Un petit rappel historico-géographico-socio-économique : jusqu’au milieu du XXème s., le cochon était roi, dans les Ardennes. C’est lui fournissait le seul aliment carné dans la nourriture du paysan, chaque ferme en tuait un ou deux par an, et consommait durant toute l’année cette viande, séchée et suspendue aux poutres de la cuisine et du grenier. Le climat des Ardennes favorisait ce mode de conservation : le salage était réalisé lors des mois froids ; le relief d’altitude moyenne et les vents des Ardennes favorisaient la maturation des jambons. Il faut attendre les années 1970 pour que ce jambon soit reconnu au niveau national, sous l’impulsion d’un artisan charcutier, Maurice Roffidal, et les efforts médiatiques de la Confrérie du jambon sec des Ardennes. Un travail récompensé par l’obtention de l’IGP en 2001, définissant les règles de fabrication de cette spécialité charcutière (voir cahier des charges à la fin de l’article).

Jambon sec des Ardennes
Jambon sec des Ardennes Aux Saveurs d’Ardennes, à La Francheville Confrérie du Jambon sec, avec, de droite à gauche : Janique, Danielle, Didier Villemin (le charcutier), Michel, Jean-Pierre (le Grand maître), Charles, et Maurice

Des porcs bien élevés

Frédéric Lorriette, patron des Salaisons de Haybes, a justement racheté son entreprise de salaisons à Maurice Roffidal en 2010. Il nous ouvre les portes de son atelier avec fierté, désireux de montrer son savoir-faire et la qualité de son produit. La matière première, d’abord : une cuisse entière fraîche de cochon (à l’exclusion de verrats et de coches), sans obligation de provenance. Mais les bons charcutiers préfèrent acheter la viande de porcs élevés dans la région, par des éleveurs qu’ils connaissent.
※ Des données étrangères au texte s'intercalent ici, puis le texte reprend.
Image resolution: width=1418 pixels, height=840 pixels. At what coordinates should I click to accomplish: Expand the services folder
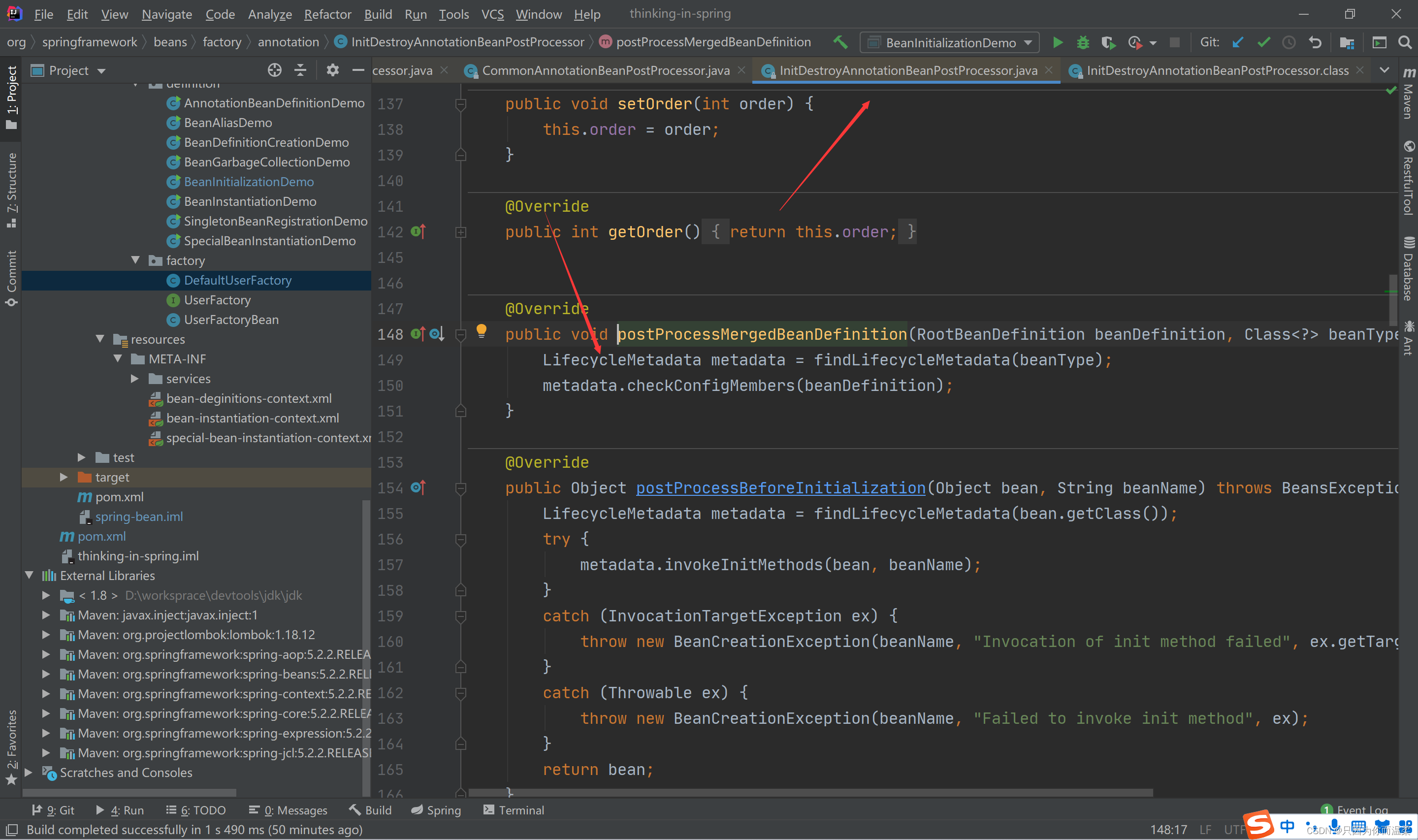pyautogui.click(x=135, y=379)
Tels le GAEC de la Basse-Warby, un élevage situé un peu à l’ouest de Charleville-Mézières. Solweig Eudier explique pendant la visite que les porcs sont nés sur l’exploitation, et qu’ils sont nourris avec un aliment sans antibiotiques, à partir de céréales issues de leurs récoltes. Les bâtiments sont propres, aérés, les cochons sont également propres et apparemment pas stressés et bien soignés… Le genre de bêtes saines et bien nourries dont Frédéric apprécie la viande.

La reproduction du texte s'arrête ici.